New images from NASA show the Perseverance Mars rover hard at work as it searches the Red Planet for signs of ancient microbial life.
Since “Percy” landed in Mars’ Jezero Crater in February, the agency said the rocks there are beginning to reveal a picture of its history billions of years ago.
In a Thursday release, NASA credited Perseverance’s seven science cameras for the team’s progress
“The imaging cameras are a huge piece of everything,” Vivian Sun, the co-lead for Perseverance’s first science campaign at NASA’s Jet Propulsion Laboratory (JPL) in Southern California, said in a statement. “We use a lot of them every single day for science. They’re absolutely mission-critical.”
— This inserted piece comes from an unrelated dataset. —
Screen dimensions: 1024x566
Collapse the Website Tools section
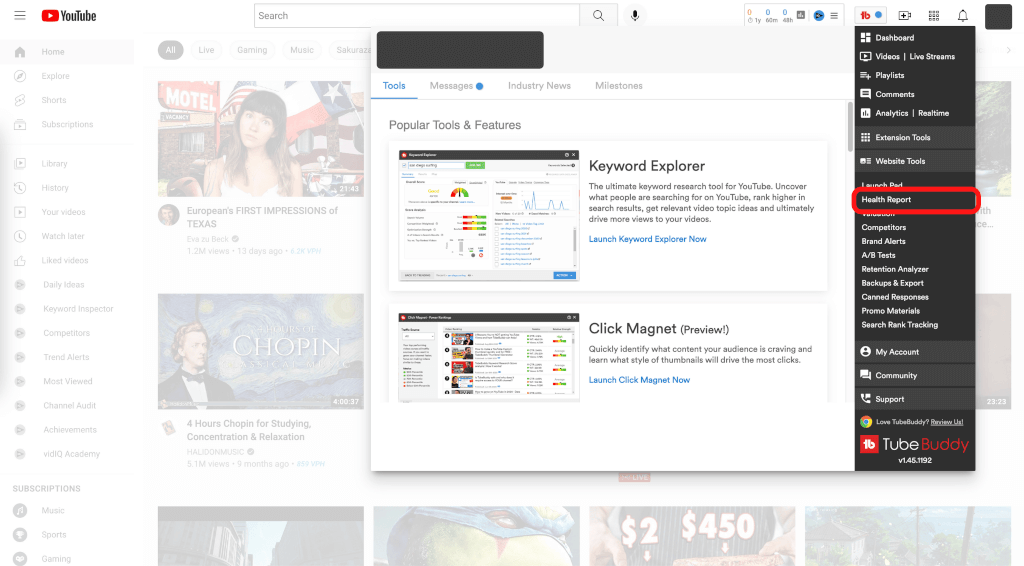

NASA shared a photo from Perseverance’s navigation cameras on the rover’s longest autonomous drive to date, an enhanced-color panorama from the mast’s Mastcam-Z camera system, a shot of the crater’s “Delta Scarp” taken by Perseverance’s Remote Microscopic Imager (RMI) camera and a close-up of a rock target nicknamed “Foux” taken using its WATSON (the Wide Angle Topographic Sensor for Operations and eNgineering) camera.
After receiving Mastcam-Z images of the scarp and SuperCam RMI to provide a more detailed view of the scarp, SuperCam principal investigator Roger Wiens said the images showed there had been a large flash flooding event that occurred, washing boulders down into the delta formation.
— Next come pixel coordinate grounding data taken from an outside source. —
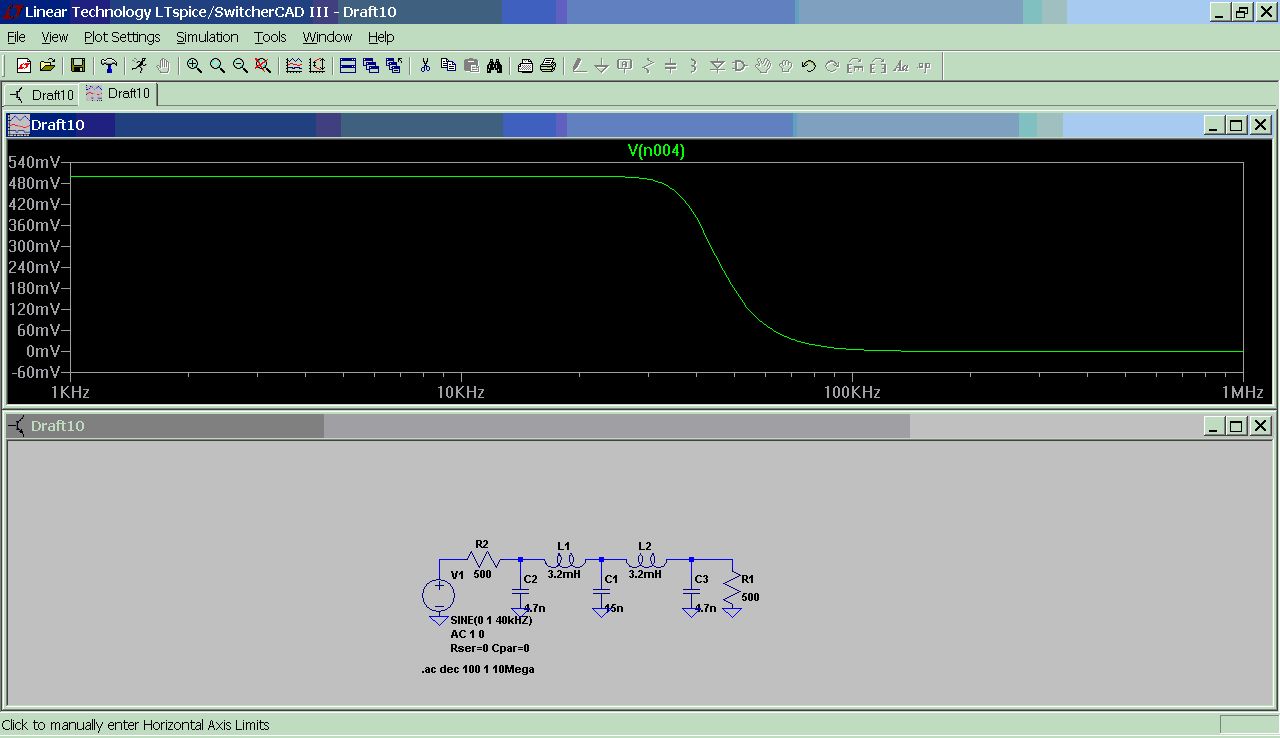Click the Copy icon in toolbar
This screenshot has height=738, width=1280.
click(x=448, y=66)
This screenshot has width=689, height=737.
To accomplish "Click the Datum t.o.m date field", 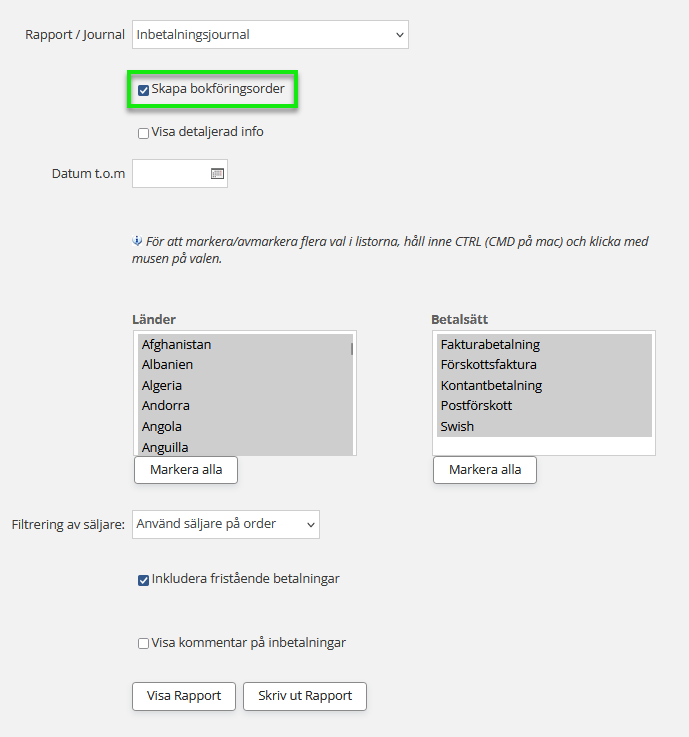I will coord(170,174).
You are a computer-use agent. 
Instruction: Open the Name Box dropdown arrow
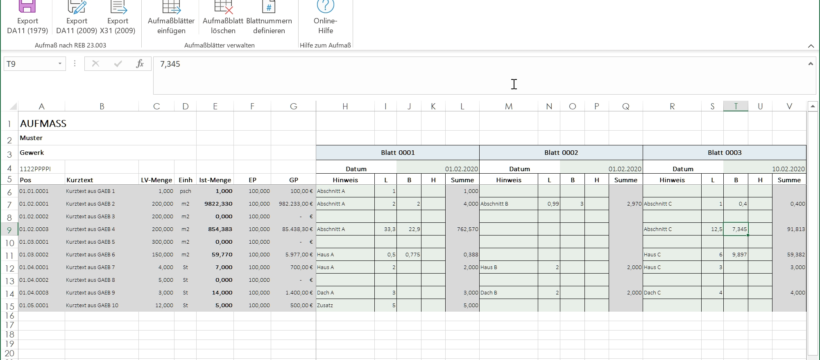coord(60,64)
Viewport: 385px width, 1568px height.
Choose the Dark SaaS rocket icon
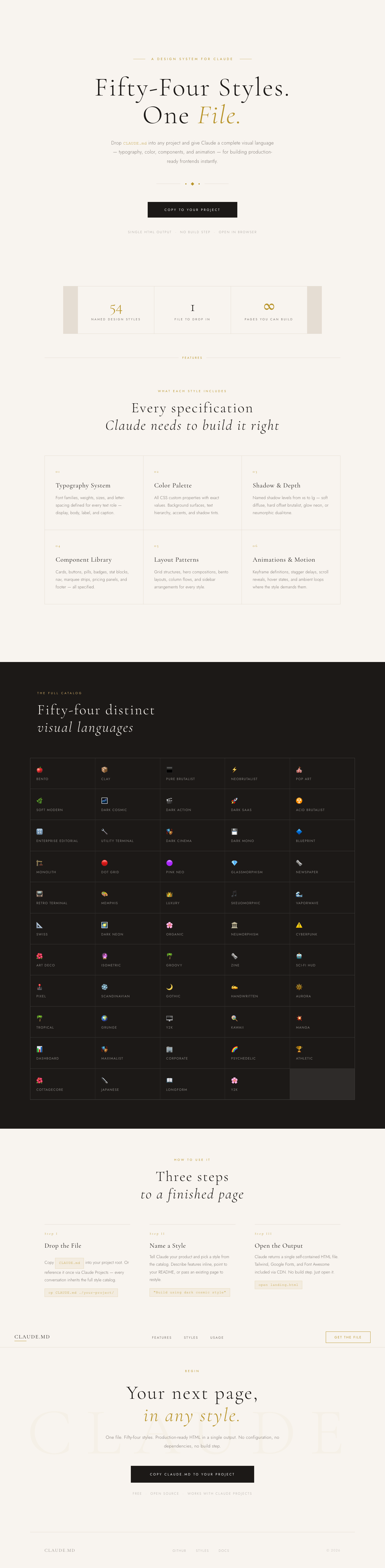click(234, 801)
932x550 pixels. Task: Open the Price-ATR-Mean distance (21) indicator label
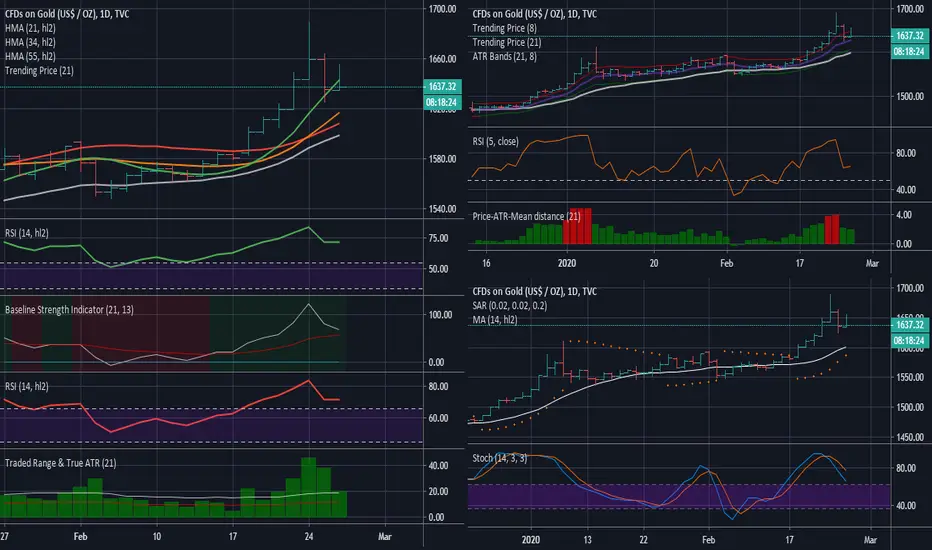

“These large boulders are partway down the delta formation,” Wiens, of New Mexico’s Los Alamos National Laboratory, said. “If the lakebed was full, you would find these at the very top. So the lake wasn’t full at the time the flash flood happened. Overall, it may be indicating an unstable climate. Perhaps we didn’t always have this very placid, calm, habitable place that we might have liked for raising some micro-organisms.”
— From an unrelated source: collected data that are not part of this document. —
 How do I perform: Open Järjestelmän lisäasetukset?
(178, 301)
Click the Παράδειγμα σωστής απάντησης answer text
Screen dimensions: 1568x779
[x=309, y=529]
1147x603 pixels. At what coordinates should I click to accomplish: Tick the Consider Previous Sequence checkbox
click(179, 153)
Scientists working on Perseverance have also found signs of igneous rock that formed from lava or magma on the crater floor – once the site of a lake – during that same timeframe, hinting at the presence of not only flowing water, but flowing lava.
Those discoveries have guided the researchers, both in their larger astrobiological mission and with their task of collecting samples of Martian rock and regolith.
WATSON, at the end of Percy’s robotic arm, has provided the team with extremely close shots of their targets, aided engineers in positioning the rover’s drill for extracting rock core samples and produced images of where the sample was taken from. It’s also taken selfies.
In concert with Perseverance’s SHERLOC (Scanning Habitable Environments with Raman & Luminescence for Organics & Chemicals) and PIXL (Planetary Instrument for X-ray Lithochemistry) instruments, WATSON has helped to find signs of that igneous rock on the crater floor.
“We’re getting really cool spectra of materials formed in aqueous [watery] environments – for example sulfate and carbonate,” Luther Beegle, SHERLOC’s principal investigator at JPL, said in the release.
“Once we get over closer to the delta, where there should be really good preservation potential for signs of life, we’ve got a really good chance of seeing something if it’s there,” he added.